Portion of a data file:

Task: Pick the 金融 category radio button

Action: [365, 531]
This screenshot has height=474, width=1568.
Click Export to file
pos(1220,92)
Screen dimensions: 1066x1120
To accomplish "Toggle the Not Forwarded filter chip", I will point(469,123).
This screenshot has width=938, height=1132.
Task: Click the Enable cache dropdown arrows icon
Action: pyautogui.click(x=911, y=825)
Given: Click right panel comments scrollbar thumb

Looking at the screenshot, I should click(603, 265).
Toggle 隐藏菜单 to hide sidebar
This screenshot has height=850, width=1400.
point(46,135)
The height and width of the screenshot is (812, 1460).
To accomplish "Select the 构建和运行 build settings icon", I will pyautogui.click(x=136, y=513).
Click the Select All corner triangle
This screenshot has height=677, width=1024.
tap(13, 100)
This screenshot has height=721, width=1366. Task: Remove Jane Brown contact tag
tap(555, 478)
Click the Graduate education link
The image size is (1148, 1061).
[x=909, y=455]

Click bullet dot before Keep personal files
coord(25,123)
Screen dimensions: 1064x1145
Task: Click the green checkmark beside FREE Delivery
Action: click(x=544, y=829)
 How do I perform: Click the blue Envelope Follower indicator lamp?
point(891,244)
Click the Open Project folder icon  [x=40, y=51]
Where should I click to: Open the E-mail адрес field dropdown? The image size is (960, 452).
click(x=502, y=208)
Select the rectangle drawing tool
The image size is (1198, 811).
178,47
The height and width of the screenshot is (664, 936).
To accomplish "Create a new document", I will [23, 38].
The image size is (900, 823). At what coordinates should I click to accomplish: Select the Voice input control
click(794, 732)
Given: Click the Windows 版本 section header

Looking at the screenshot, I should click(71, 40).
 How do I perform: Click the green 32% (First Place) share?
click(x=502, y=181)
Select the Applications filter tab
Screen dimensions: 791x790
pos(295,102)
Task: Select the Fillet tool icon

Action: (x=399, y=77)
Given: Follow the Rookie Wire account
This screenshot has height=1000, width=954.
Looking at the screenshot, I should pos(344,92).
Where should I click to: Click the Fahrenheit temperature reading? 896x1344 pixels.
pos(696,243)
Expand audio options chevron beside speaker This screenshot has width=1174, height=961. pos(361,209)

Exercise: In the records, change "Fahrenheit" to "Celsius" from the line with "Given: Follow the Rookie Wire account" up to and including the line with "pos(696,243)". Give only those lines, with everything else left unchanged.

Exercise solution:
Given: Follow the Rookie Wire account
This screenshot has height=1000, width=954.
Looking at the screenshot, I should pos(344,92).
Where should I click to: Click the Celsius temperature reading? 896x1344 pixels.
pos(696,243)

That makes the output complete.